- **Exercise description**: Nothing left out, nothing added: return the full set of records.

- **Exercise data**:
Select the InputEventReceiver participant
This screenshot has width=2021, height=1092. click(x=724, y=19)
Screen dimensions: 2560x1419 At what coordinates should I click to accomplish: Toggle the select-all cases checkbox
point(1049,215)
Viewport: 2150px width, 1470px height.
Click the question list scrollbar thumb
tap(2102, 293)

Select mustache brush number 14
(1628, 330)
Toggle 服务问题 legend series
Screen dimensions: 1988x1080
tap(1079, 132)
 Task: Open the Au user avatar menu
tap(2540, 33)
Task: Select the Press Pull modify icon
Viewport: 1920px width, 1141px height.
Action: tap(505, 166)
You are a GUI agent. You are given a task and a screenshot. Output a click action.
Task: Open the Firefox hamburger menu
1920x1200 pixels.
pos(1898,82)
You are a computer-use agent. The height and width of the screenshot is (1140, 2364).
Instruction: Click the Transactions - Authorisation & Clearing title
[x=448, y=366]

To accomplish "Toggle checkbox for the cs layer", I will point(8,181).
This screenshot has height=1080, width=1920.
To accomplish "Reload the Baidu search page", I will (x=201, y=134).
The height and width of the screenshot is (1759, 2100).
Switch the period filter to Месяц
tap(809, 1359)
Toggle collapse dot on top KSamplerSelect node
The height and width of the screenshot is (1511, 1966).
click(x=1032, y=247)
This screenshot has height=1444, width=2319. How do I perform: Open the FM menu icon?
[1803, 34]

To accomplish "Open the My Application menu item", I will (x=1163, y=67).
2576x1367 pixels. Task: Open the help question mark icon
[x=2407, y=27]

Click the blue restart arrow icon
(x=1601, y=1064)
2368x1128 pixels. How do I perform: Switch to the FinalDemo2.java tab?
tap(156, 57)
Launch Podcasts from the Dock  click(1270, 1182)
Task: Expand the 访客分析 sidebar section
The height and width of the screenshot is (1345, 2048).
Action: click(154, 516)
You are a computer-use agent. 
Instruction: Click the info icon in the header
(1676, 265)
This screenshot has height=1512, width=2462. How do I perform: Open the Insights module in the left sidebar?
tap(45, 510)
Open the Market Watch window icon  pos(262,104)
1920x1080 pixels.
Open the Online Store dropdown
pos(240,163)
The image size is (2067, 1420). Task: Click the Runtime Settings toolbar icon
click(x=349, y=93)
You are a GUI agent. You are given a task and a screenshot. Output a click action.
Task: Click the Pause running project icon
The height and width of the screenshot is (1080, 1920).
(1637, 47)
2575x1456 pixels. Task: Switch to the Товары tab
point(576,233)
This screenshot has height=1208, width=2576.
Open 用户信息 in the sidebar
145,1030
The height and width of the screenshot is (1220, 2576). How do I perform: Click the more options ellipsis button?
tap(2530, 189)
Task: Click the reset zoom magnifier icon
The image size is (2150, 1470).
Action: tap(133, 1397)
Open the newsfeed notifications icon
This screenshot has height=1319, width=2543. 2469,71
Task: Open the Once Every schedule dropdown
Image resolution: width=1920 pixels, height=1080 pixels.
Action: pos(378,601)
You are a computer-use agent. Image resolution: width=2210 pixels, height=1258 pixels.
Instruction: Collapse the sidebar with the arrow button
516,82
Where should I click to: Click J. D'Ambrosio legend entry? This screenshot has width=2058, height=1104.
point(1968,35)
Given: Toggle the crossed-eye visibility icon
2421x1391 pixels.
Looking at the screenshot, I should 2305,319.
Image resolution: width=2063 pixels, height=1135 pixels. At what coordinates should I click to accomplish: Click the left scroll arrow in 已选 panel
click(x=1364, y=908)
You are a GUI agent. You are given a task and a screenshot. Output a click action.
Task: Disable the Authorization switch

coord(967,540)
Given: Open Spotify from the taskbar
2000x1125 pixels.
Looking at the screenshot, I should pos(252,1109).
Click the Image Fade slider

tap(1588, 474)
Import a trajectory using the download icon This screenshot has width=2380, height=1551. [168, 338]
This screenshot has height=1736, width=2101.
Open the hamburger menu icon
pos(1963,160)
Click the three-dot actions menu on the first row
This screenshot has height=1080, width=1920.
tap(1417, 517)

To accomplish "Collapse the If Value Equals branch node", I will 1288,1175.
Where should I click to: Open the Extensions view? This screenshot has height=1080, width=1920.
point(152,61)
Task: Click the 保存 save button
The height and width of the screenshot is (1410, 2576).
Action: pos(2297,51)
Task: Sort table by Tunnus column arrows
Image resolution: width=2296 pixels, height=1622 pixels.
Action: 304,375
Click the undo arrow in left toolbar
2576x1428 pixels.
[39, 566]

- **Solution**:
Select the InputEventReceiver participant
This screenshot has width=2021, height=1092. click(x=724, y=19)
Screen dimensions: 2560x1419 At what coordinates should I click to accomplish: Toggle the select-all cases checkbox
point(1049,215)
Viewport: 2150px width, 1470px height.
Click the question list scrollbar thumb
tap(2102, 293)

Select mustache brush number 14
(1628, 330)
Toggle 服务问题 legend series
Screen dimensions: 1988x1080
tap(1079, 132)
 Task: Open the Au user avatar menu
tap(2540, 33)
Task: Select the Press Pull modify icon
Viewport: 1920px width, 1141px height.
Action: tap(505, 166)
You are a GUI agent. You are given a task and a screenshot. Output a click action.
Task: Open the Firefox hamburger menu
1920x1200 pixels.
pos(1898,82)
You are a computer-use agent. The height and width of the screenshot is (1140, 2364).
Instruction: Click the Transactions - Authorisation & Clearing title
[x=448, y=366]

To accomplish "Toggle checkbox for the cs layer", I will point(8,181).
This screenshot has height=1080, width=1920.
To accomplish "Reload the Baidu search page", I will (x=201, y=134).
The height and width of the screenshot is (1759, 2100).
Switch the period filter to Месяц
tap(809, 1359)
Toggle collapse dot on top KSamplerSelect node
The height and width of the screenshot is (1511, 1966).
click(x=1032, y=247)
This screenshot has height=1444, width=2319. How do I perform: Open the FM menu icon?
[1803, 34]

To accomplish "Open the My Application menu item", I will (x=1163, y=67).
2576x1367 pixels. Task: Open the help question mark icon
[x=2407, y=27]

Click the blue restart arrow icon
(x=1601, y=1064)
2368x1128 pixels. How do I perform: Switch to the FinalDemo2.java tab?
tap(156, 57)
Launch Podcasts from the Dock  click(1270, 1182)
Task: Expand the 访客分析 sidebar section
The height and width of the screenshot is (1345, 2048).
Action: click(154, 516)
You are a computer-use agent. 
Instruction: Click the info icon in the header
(1676, 265)
This screenshot has height=1512, width=2462. How do I perform: Open the Insights module in the left sidebar?
tap(45, 510)
Open the Market Watch window icon  pos(262,104)
1920x1080 pixels.
Open the Online Store dropdown
pos(240,163)
The image size is (2067, 1420). Task: Click the Runtime Settings toolbar icon
click(x=349, y=93)
You are a GUI agent. You are given a task and a screenshot. Output a click action.
Task: Click the Pause running project icon
The height and width of the screenshot is (1080, 1920).
(1637, 47)
2575x1456 pixels. Task: Switch to the Товары tab
point(576,233)
This screenshot has height=1208, width=2576.
Open 用户信息 in the sidebar
145,1030
The height and width of the screenshot is (1220, 2576). How do I perform: Click the more options ellipsis button?
tap(2530, 189)
Task: Click the reset zoom magnifier icon
The image size is (2150, 1470).
Action: tap(133, 1397)
Open the newsfeed notifications icon
This screenshot has height=1319, width=2543. 2469,71
Task: Open the Once Every schedule dropdown
Image resolution: width=1920 pixels, height=1080 pixels.
Action: pos(378,601)
You are a computer-use agent. Image resolution: width=2210 pixels, height=1258 pixels.
Instruction: Collapse the sidebar with the arrow button
516,82
Where should I click to: Click J. D'Ambrosio legend entry? This screenshot has width=2058, height=1104.
point(1968,35)
Given: Toggle the crossed-eye visibility icon
2421x1391 pixels.
Looking at the screenshot, I should 2305,319.
Image resolution: width=2063 pixels, height=1135 pixels. At what coordinates should I click to accomplish: Click the left scroll arrow in 已选 panel
click(x=1364, y=908)
You are a GUI agent. You are given a task and a screenshot. Output a click action.
Task: Disable the Authorization switch

coord(967,540)
Given: Open Spotify from the taskbar
2000x1125 pixels.
Looking at the screenshot, I should pos(252,1109).
Click the Image Fade slider

tap(1588, 474)
Import a trajectory using the download icon This screenshot has width=2380, height=1551. [168, 338]
This screenshot has height=1736, width=2101.
Open the hamburger menu icon
pos(1963,160)
Click the three-dot actions menu on the first row
This screenshot has height=1080, width=1920.
tap(1417, 517)

To accomplish "Collapse the If Value Equals branch node", I will 1288,1175.
Where should I click to: Open the Extensions view? This screenshot has height=1080, width=1920.
point(152,61)
Task: Click the 保存 save button
The height and width of the screenshot is (1410, 2576).
Action: pos(2297,51)
Task: Sort table by Tunnus column arrows
Image resolution: width=2296 pixels, height=1622 pixels.
Action: 304,375
Click the undo arrow in left toolbar
2576x1428 pixels.
[39, 566]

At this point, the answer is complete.